Stated problem: Count the lines in the data below that contain the string "screenshot". Reply with the number alone.

Data provided:
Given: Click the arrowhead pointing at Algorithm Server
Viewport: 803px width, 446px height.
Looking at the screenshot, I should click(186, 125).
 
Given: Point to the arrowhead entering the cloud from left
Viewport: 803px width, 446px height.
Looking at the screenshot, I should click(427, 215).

Answer below: 2